§ Supplied material:
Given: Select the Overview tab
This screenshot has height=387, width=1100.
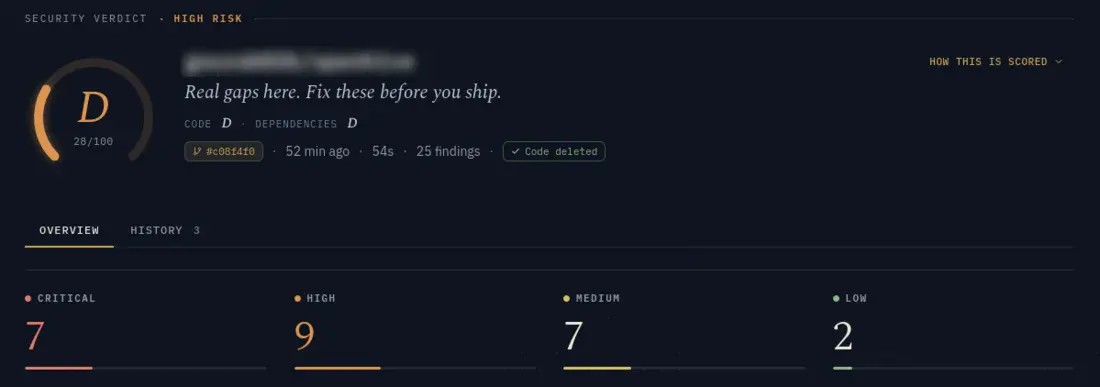Looking at the screenshot, I should (69, 231).
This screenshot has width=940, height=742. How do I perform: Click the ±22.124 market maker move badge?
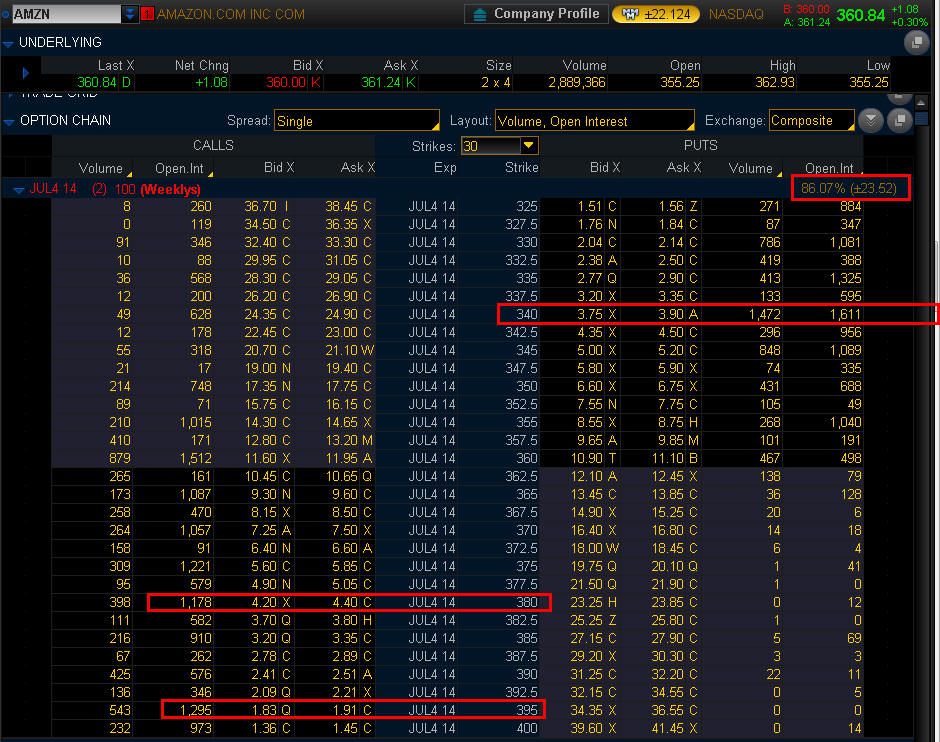(x=655, y=14)
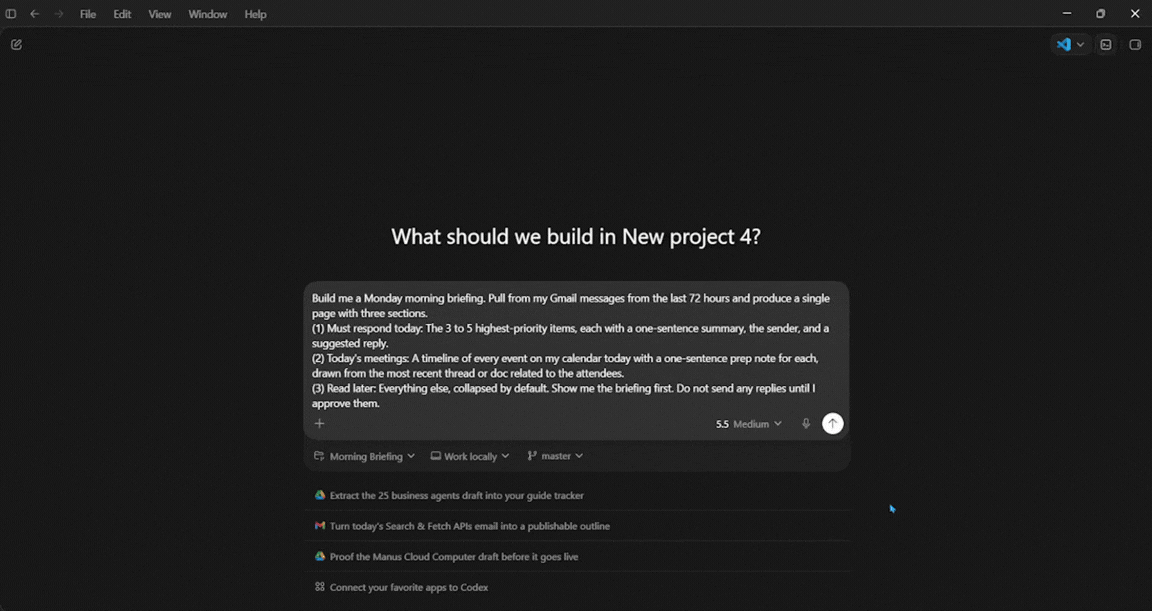Open in VS Code icon
The width and height of the screenshot is (1152, 611).
pos(1063,45)
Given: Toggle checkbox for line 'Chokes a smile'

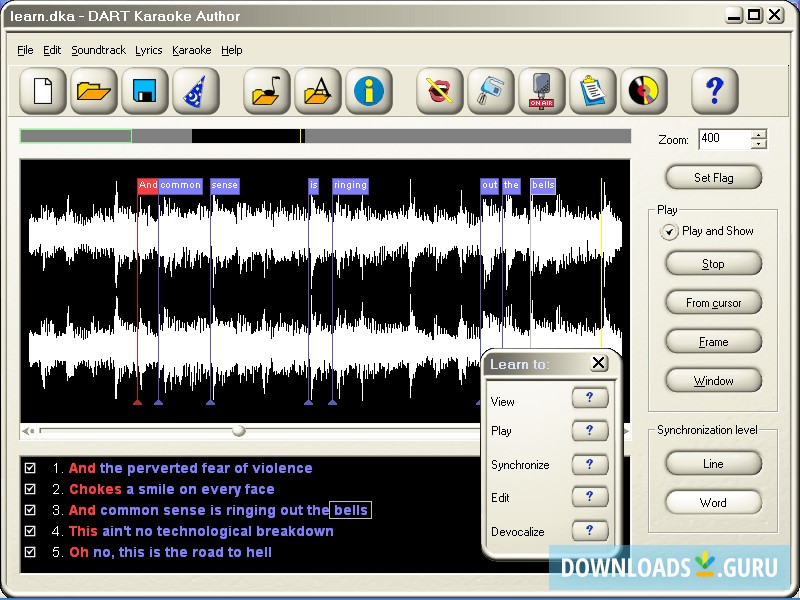Looking at the screenshot, I should [30, 489].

§ Problem requirements:
In the copy, omit the pictures and give every line of the data exactly.

§ Answer section:
Given: Select the Overview tab
This screenshot has height=387, width=1100.
Looking at the screenshot, I should (69, 231).
This screenshot has width=940, height=742. How do I perform: Click the ±22.124 market maker move badge?
(x=655, y=14)
Open in VS Code icon
The width and height of the screenshot is (1152, 611).
pos(1063,45)
Given: Toggle checkbox for line 'Chokes a smile'

Looking at the screenshot, I should [30, 489].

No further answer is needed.